ISRAEL (REUTERS) - An ancient seawall erected thousands of years ago along the Mediterranean coast at the end of an ice age is the oldest evidence of civilisation trying to defend itself against rising sea levels, a team of researchers said on Wednesday (Dec 18).

The 100m wall, built 7,000 years ago out of boulders in what is now northern Israel, was an early attempt by villagers to fend off the perils of a changing climate.

In this case, it was in vain. The Neolithic village was long ago overtaken by the sea as it swelled from glacial melting at the end of the last ice age. Today, the shoreline is much higher and the research was conducted under water.

All that remains of the wall are some of the boulders, brought by ancient settlers from a riverbed more than a kilometre away, lining the seabed in a pattern that would fit a coastal defence.

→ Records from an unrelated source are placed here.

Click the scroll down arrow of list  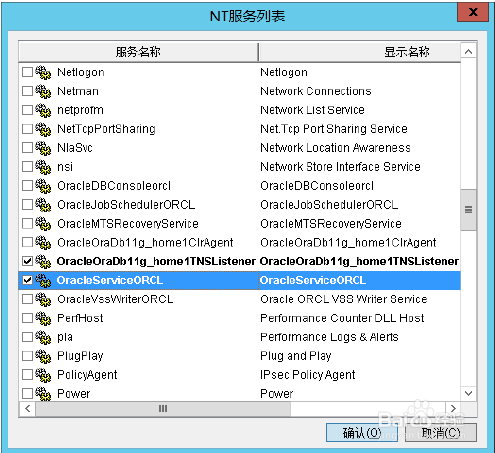[x=468, y=393]
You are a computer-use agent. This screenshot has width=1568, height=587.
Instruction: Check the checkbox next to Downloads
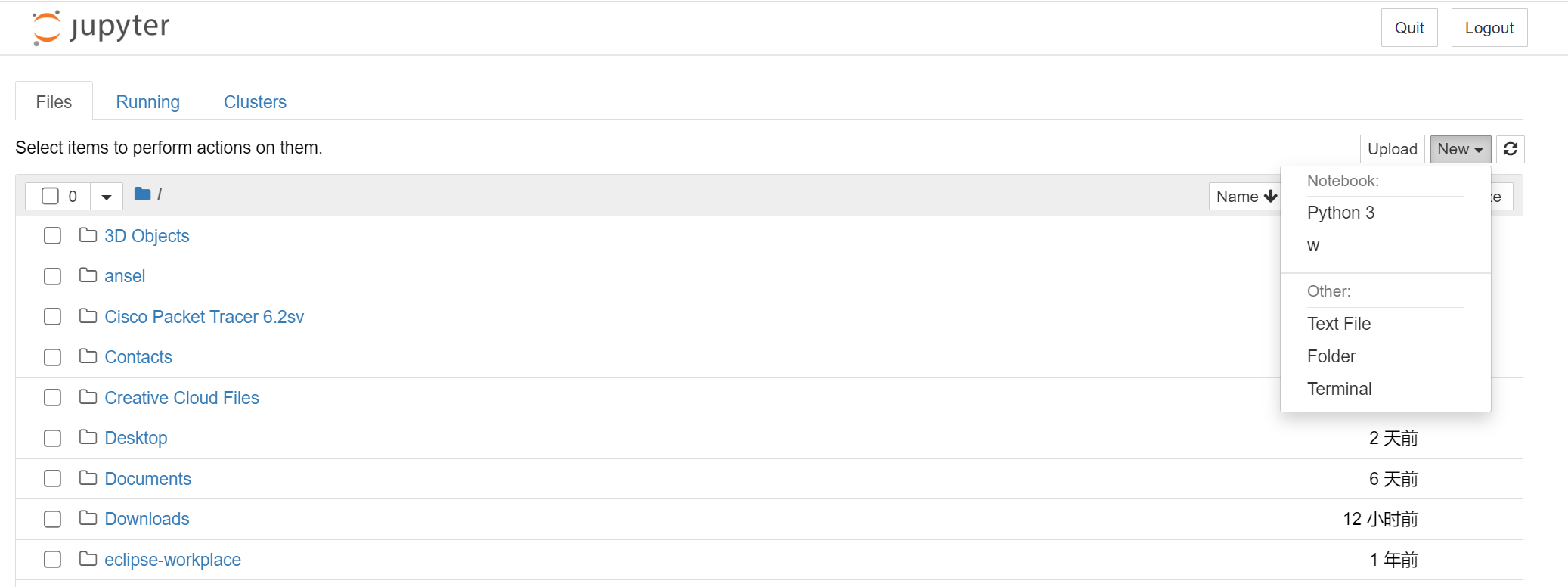[52, 519]
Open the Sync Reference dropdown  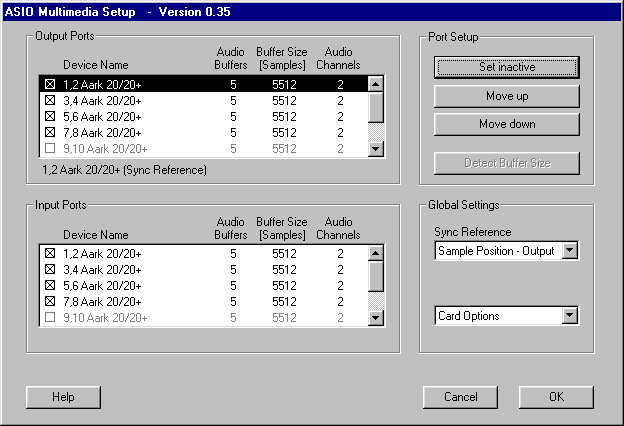click(570, 251)
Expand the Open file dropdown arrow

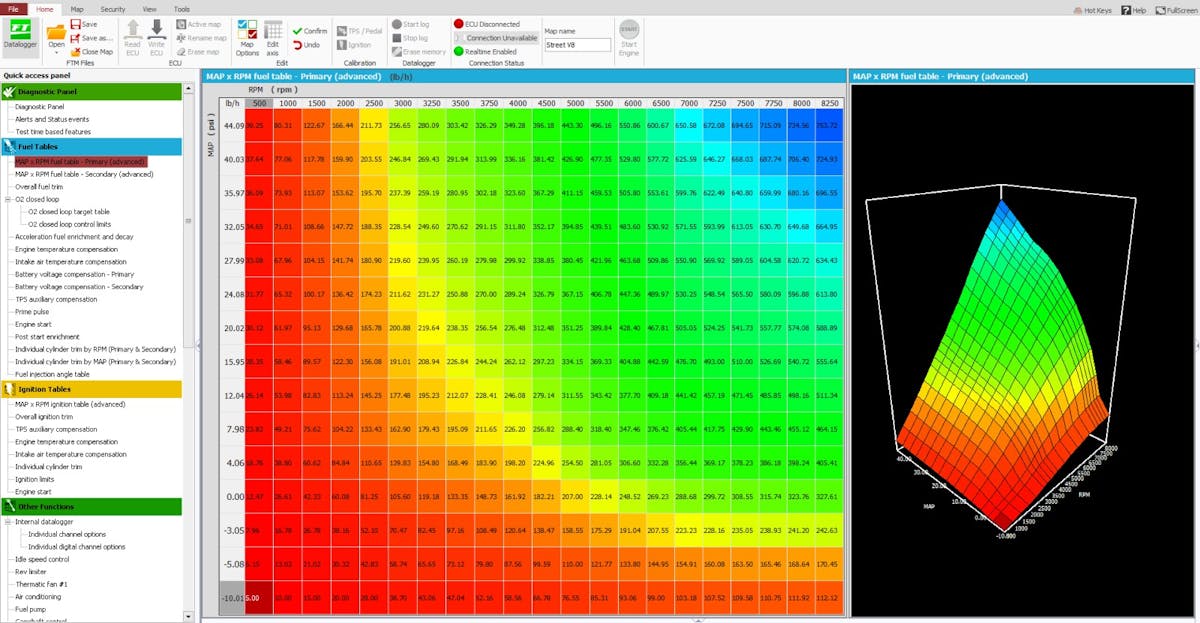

"The environmental changes would have been noticeable to people during the lifetime of a settlement across several centuries," said marine archaeologist Ehud Galili of the University of Haifa.

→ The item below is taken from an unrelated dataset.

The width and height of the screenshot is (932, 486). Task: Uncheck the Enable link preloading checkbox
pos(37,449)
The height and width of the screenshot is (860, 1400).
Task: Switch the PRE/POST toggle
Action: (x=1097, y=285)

"Eventually, the accumulating yearly sea level necessitated a human response involving the construction of a coastal protection wall similar to what we're seeing around the world now," he said.

The Israeli coast has been populated by a myriad of civilisations over the millennia, many of whose remains are now under water. Marine archaeologists have uncovered countless treasures, including shipwrecks, harbours and dwellings.

The work was conducted by researchers from the University of Haifa, Flinders University in Australia, the Israel Antiquities Authority and the Hebrew University. It was published in the journal PLOS ONE.

According to the researchers, sea levels were rising faster when the Neolithic village existed around the end of the Stone Age, up to 7mm a year, than they have so far under contemporary climate change.

"This rate of sea-level rise means the frequency of destructive storms damaging the village would have risen significantly," said Dr Galili.

Climate experts say sea levels are rising around 3mm per year now, and the rate is accelerating, as global warming caused by the burning of fossil fuels causes seas to expand and ice sheets to melt.

A landmark report on oceans by the UN-backed Intergovernmental Panel on Climate Change found in September that sea levels could rise by 1m by 2100 - 10 times the rate in the 20th century - if greenhouse gas emissions keep climbing. The rise could exceed 5m by 2300.